WHAT IS BEING ASKED: Copy the material below word for word, starting with the line that contains "Viewport: 1400px width, 867px" and going on through the end of the material, both ends included. Leave the pictures out of your copy.

*-*-*

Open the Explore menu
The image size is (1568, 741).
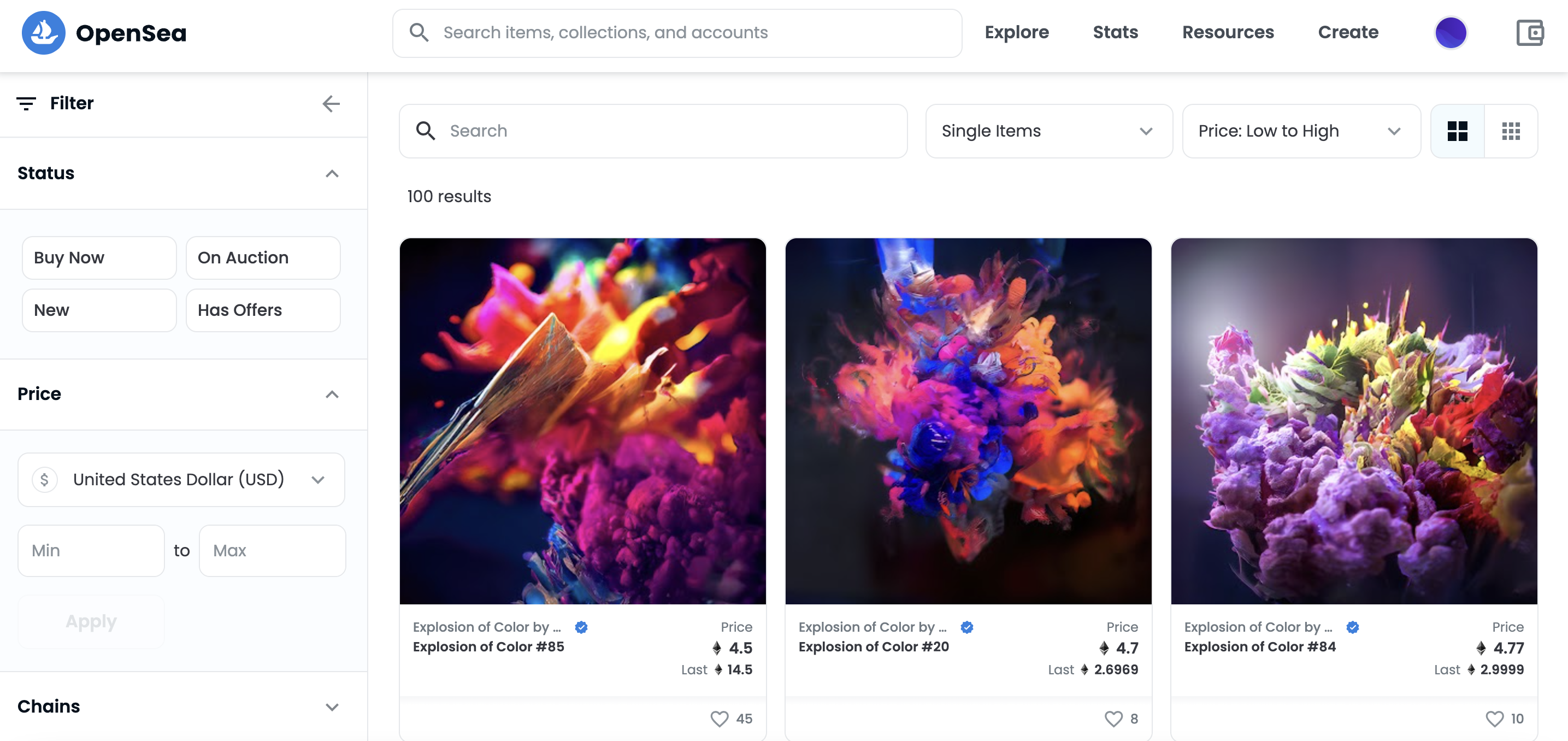[1017, 32]
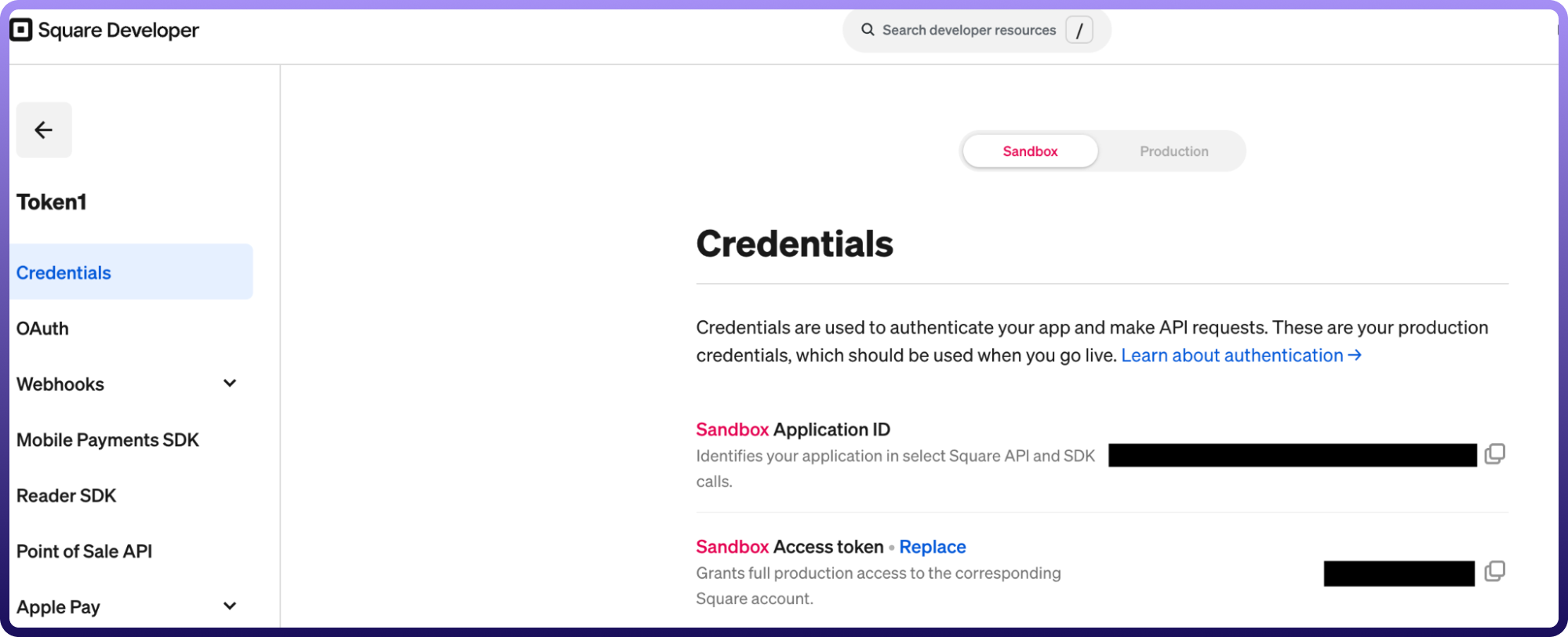This screenshot has height=637, width=1568.
Task: Switch to Sandbox environment
Action: (x=1030, y=151)
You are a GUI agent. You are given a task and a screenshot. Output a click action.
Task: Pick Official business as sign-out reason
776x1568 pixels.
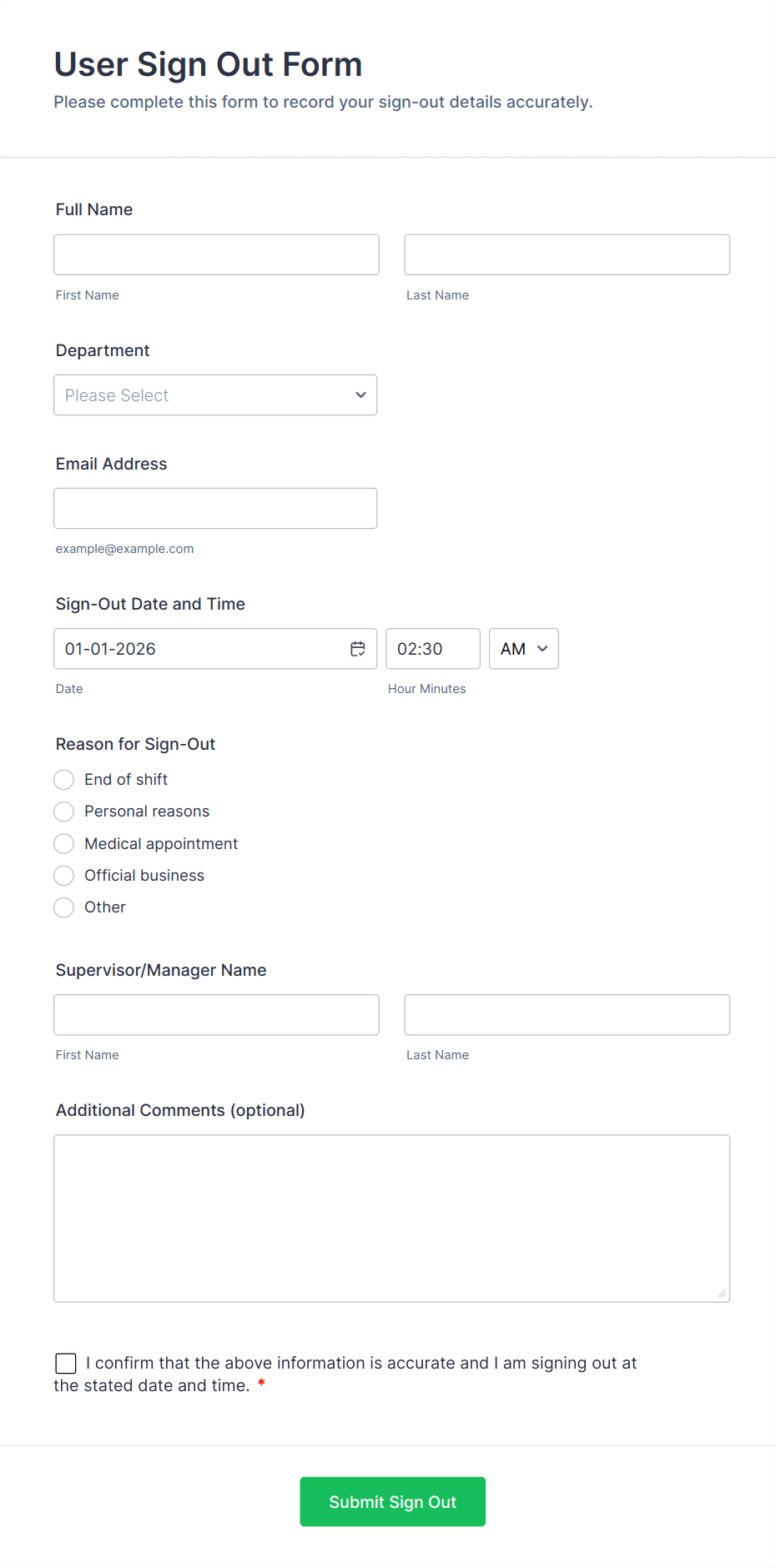pyautogui.click(x=63, y=875)
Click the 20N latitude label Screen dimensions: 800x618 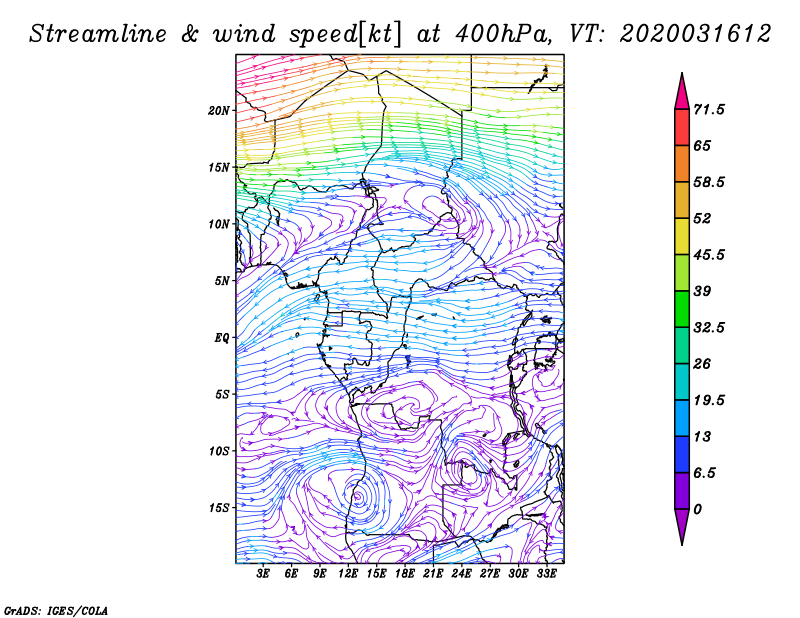point(219,110)
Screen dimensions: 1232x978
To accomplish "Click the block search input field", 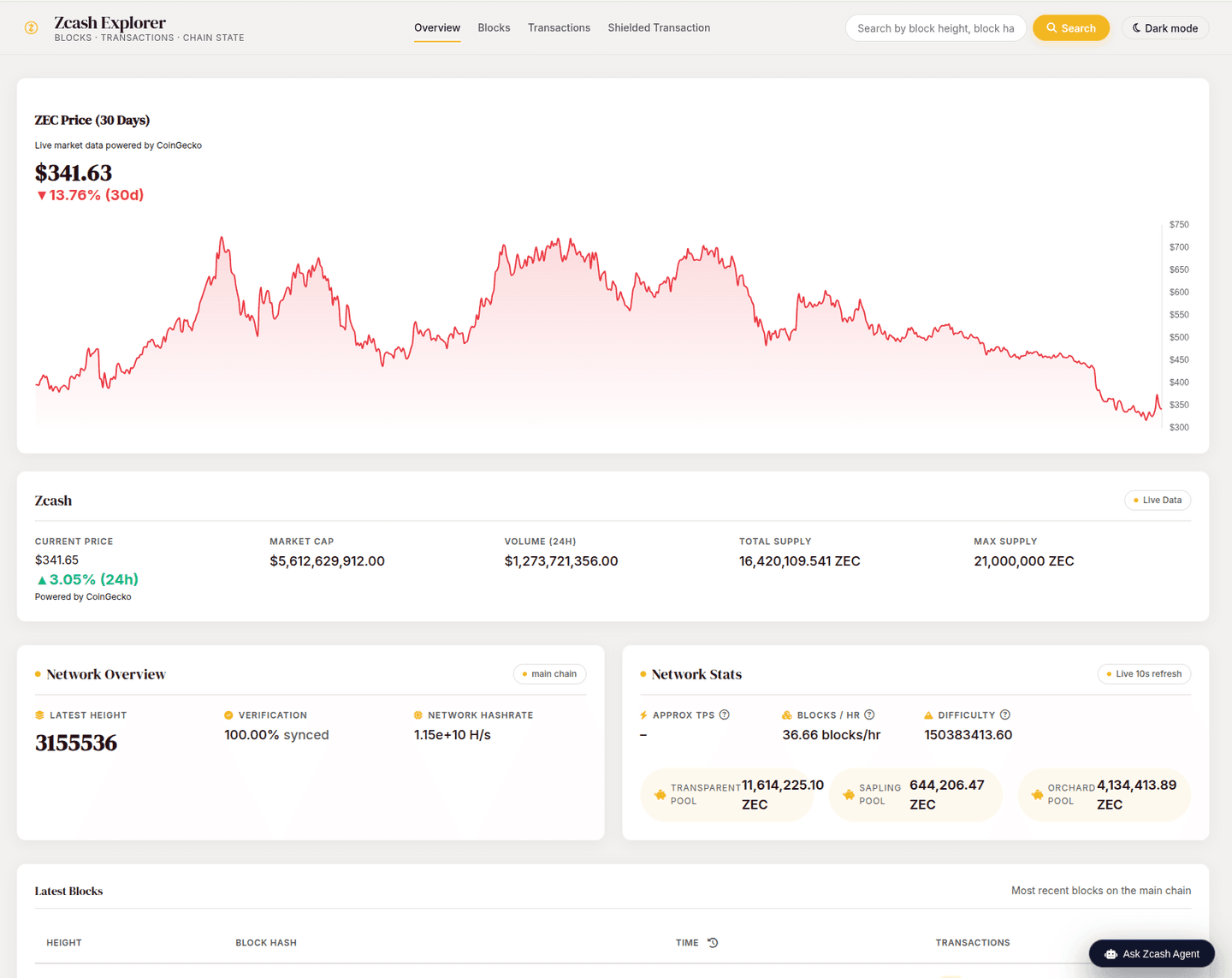I will [x=935, y=27].
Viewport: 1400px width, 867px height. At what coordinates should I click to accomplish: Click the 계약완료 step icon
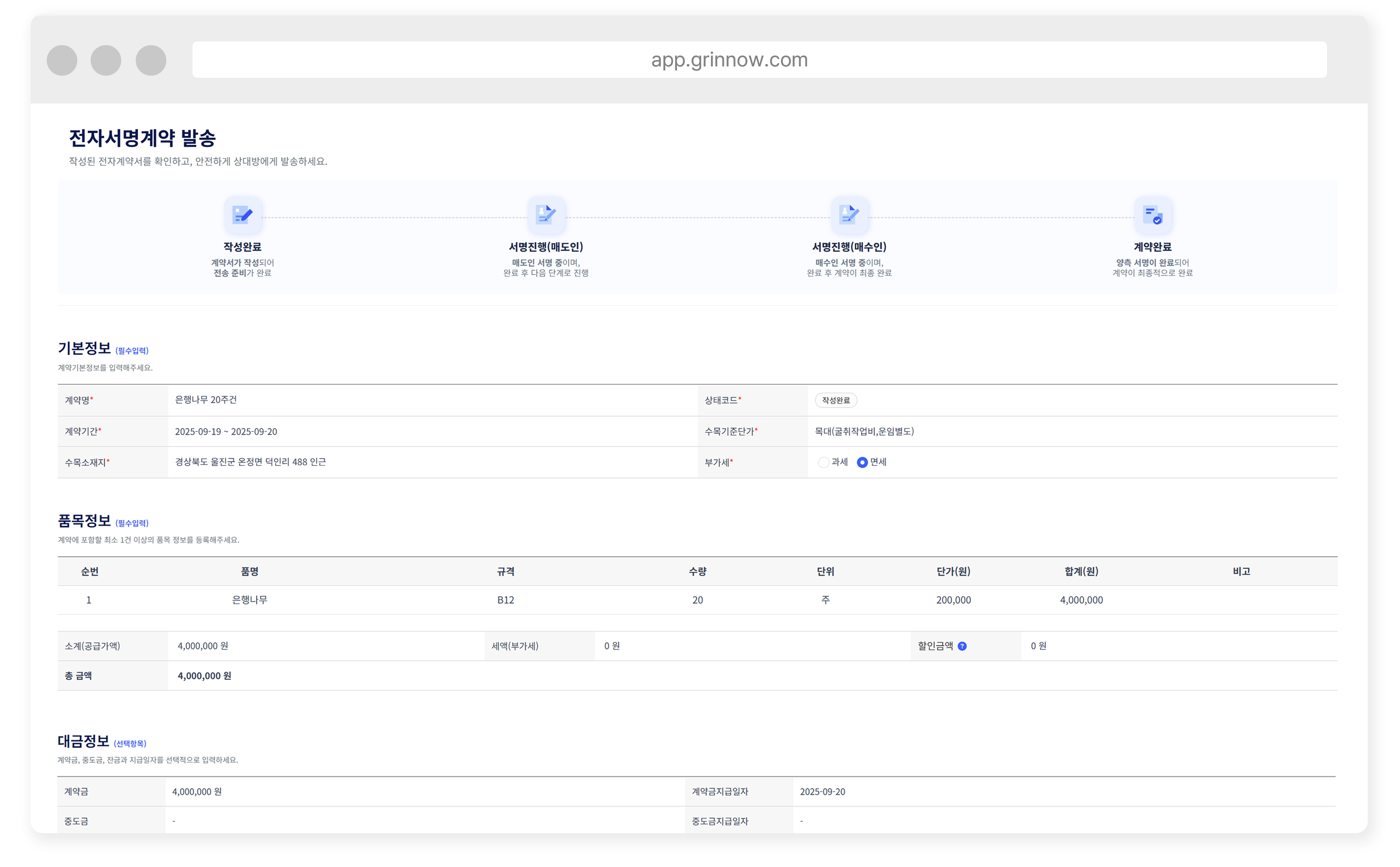1152,215
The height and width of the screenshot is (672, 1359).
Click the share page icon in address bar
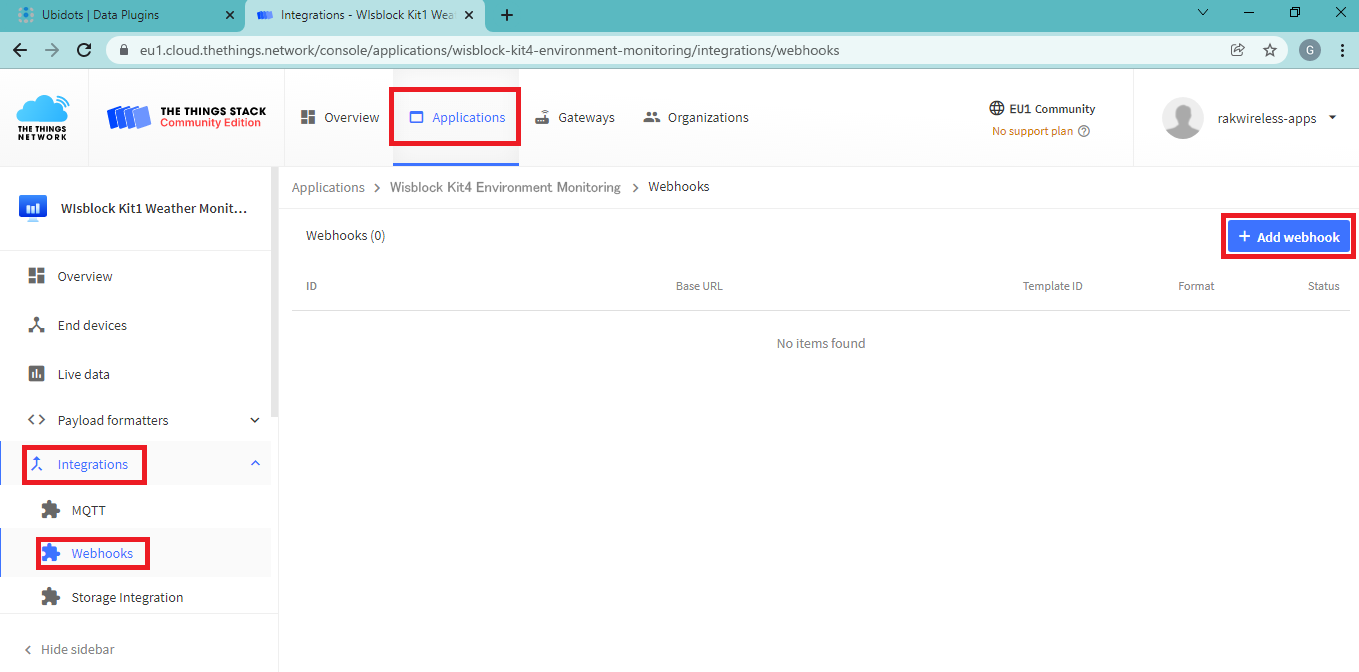[x=1238, y=50]
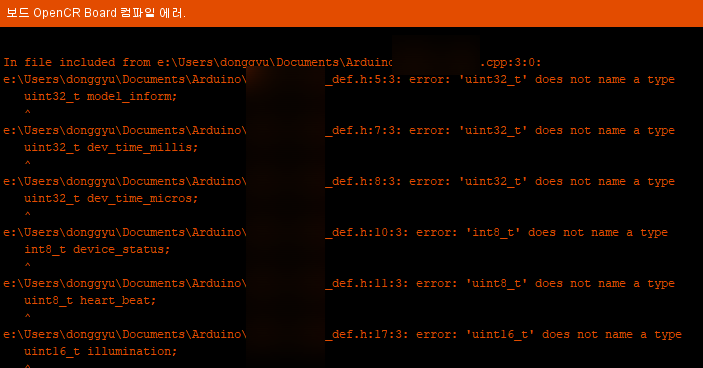This screenshot has width=703, height=368.
Task: Click the 'In file included from' line
Action: (x=273, y=62)
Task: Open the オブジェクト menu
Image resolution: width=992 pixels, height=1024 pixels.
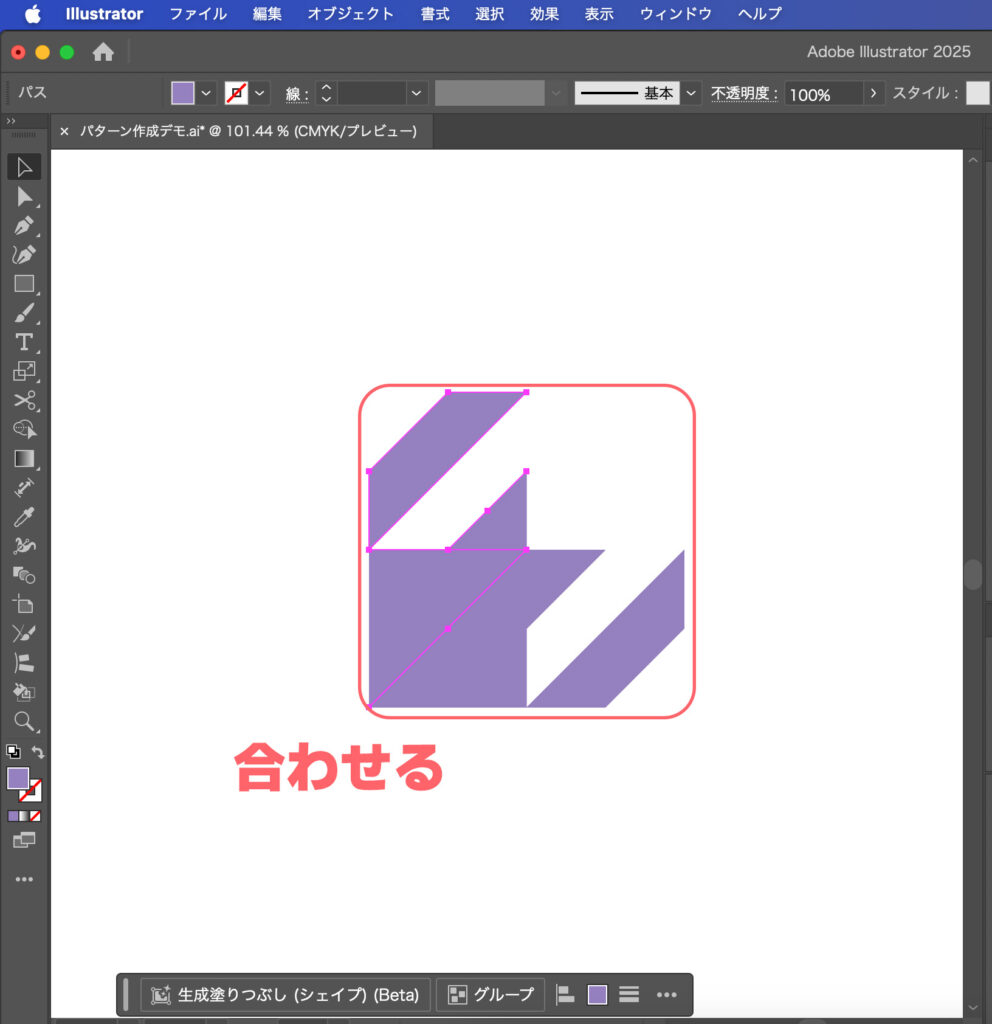Action: (x=350, y=14)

*-*-*

WRITTEN ANSWER:
Viewport: 1400px width, 867px height. At what coordinates should I click to accomplish: Click the 계약완료 step icon
1152,215
The height and width of the screenshot is (672, 1359).
Click the share page icon in address bar
[x=1238, y=50]
This screenshot has width=703, height=368.
Task: Click the 'In file included from' line
Action: (x=273, y=62)
Task: Open the オブジェクト menu
Image resolution: width=992 pixels, height=1024 pixels.
Action: (x=350, y=14)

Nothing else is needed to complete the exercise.